_Source information_
Segment Open
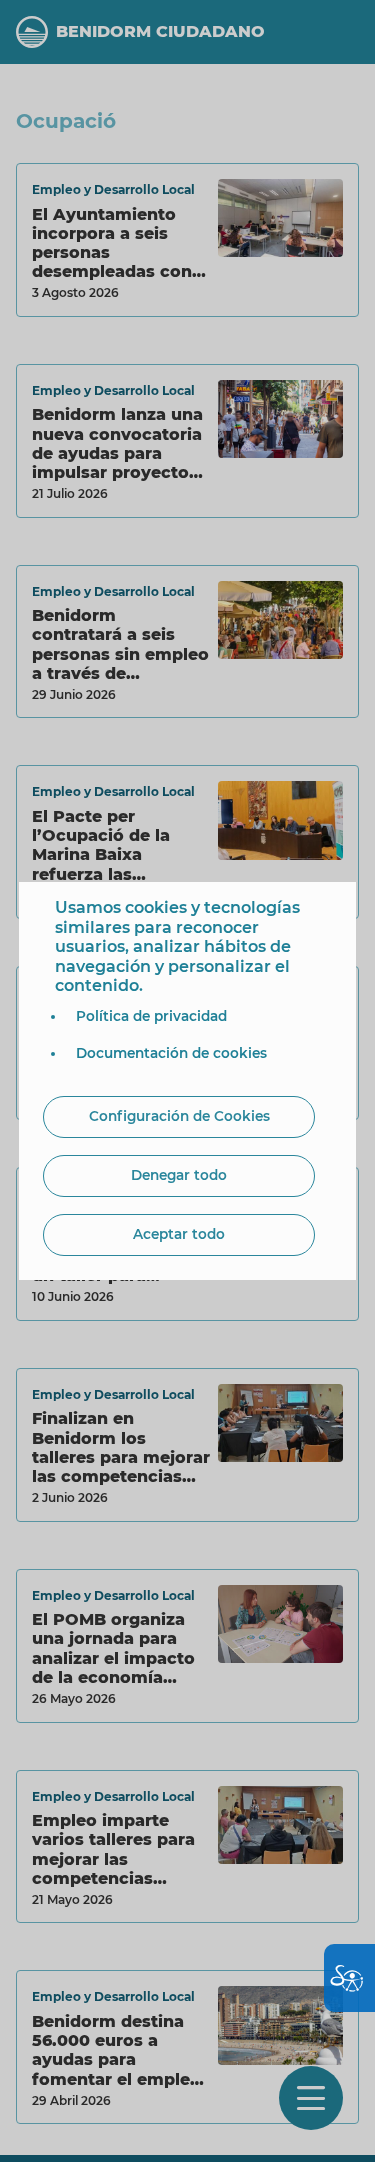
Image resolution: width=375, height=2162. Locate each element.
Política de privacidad (151, 1016)
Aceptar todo (179, 1234)
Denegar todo (179, 1175)
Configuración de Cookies (179, 1116)
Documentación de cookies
Segment Closed
_Work request_
Each line from the one containing "Política de privacidad (151, 1016)" through the last line of the entries is to be copied exactly, with no other lines added.

_Problem solution_
Política de privacidad (151, 1016)
Aceptar todo (179, 1234)
Denegar todo (179, 1175)
Configuración de Cookies (179, 1116)
Documentación de cookies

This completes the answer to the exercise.